Collected data entries

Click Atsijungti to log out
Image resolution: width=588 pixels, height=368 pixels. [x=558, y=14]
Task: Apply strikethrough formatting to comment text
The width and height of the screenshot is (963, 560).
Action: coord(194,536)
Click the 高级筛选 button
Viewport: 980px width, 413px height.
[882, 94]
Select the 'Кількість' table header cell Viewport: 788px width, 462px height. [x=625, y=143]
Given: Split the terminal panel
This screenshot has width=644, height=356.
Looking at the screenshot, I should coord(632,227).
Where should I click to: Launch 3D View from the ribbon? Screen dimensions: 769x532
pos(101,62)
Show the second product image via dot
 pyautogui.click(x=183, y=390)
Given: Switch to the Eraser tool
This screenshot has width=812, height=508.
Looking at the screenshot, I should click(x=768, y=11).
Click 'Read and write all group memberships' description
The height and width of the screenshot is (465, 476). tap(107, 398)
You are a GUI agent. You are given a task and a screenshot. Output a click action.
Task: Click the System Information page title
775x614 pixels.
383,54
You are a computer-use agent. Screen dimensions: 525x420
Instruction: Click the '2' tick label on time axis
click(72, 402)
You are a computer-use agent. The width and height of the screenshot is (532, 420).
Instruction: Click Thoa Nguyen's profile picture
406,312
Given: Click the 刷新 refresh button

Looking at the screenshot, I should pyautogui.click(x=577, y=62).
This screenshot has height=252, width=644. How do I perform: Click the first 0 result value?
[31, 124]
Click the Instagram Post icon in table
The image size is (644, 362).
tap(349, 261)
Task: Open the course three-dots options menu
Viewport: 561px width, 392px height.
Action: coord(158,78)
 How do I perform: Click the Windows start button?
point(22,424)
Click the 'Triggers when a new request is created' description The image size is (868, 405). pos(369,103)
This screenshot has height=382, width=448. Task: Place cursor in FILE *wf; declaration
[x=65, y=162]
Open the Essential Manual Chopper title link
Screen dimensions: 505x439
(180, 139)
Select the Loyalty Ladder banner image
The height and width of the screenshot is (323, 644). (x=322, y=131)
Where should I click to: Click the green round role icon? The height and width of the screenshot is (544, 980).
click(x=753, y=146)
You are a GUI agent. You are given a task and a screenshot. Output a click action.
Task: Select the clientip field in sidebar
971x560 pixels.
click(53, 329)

* _Your goal_
The reply should consist of the records, reproduced exactly.

* _Written solution_
Click Atsijungti to log out
Image resolution: width=588 pixels, height=368 pixels. [x=558, y=14]
Task: Apply strikethrough formatting to comment text
The width and height of the screenshot is (963, 560).
Action: coord(194,536)
Click the 高级筛选 button
Viewport: 980px width, 413px height.
[882, 94]
Select the 'Кількість' table header cell Viewport: 788px width, 462px height. [x=625, y=143]
Given: Split the terminal panel
This screenshot has width=644, height=356.
Looking at the screenshot, I should coord(632,227).
Where should I click to: Launch 3D View from the ribbon? Screen dimensions: 769x532
pos(101,62)
Show the second product image via dot
 pyautogui.click(x=183, y=390)
Given: Switch to the Eraser tool
This screenshot has width=812, height=508.
Looking at the screenshot, I should click(x=768, y=11).
Click 'Read and write all group memberships' description
The height and width of the screenshot is (465, 476). tap(107, 398)
You are a GUI agent. You are given a task and a screenshot. Output a click action.
Task: Click the System Information page title
775x614 pixels.
383,54
You are a computer-use agent. Screen dimensions: 525x420
Instruction: Click the '2' tick label on time axis
click(72, 402)
You are a computer-use agent. The width and height of the screenshot is (532, 420).
Instruction: Click Thoa Nguyen's profile picture
406,312
Given: Click the 刷新 refresh button

Looking at the screenshot, I should pyautogui.click(x=577, y=62).
This screenshot has height=252, width=644. How do I perform: Click the first 0 result value?
[31, 124]
Click the Instagram Post icon in table
The image size is (644, 362).
tap(349, 261)
Task: Open the course three-dots options menu
Viewport: 561px width, 392px height.
Action: coord(158,78)
 How do I perform: Click the Windows start button?
point(22,424)
Click the 'Triggers when a new request is created' description The image size is (868, 405). pos(369,103)
This screenshot has height=382, width=448. Task: Place cursor in FILE *wf; declaration
[x=65, y=162]
Open the Essential Manual Chopper title link
Screen dimensions: 505x439
(180, 139)
Select the Loyalty Ladder banner image
The height and width of the screenshot is (323, 644). (x=322, y=131)
Where should I click to: Click the green round role icon? The height and width of the screenshot is (544, 980).
click(x=753, y=146)
You are a GUI agent. You are given a task and a screenshot. Output a click action.
Task: Select the clientip field in sidebar
971x560 pixels.
click(53, 329)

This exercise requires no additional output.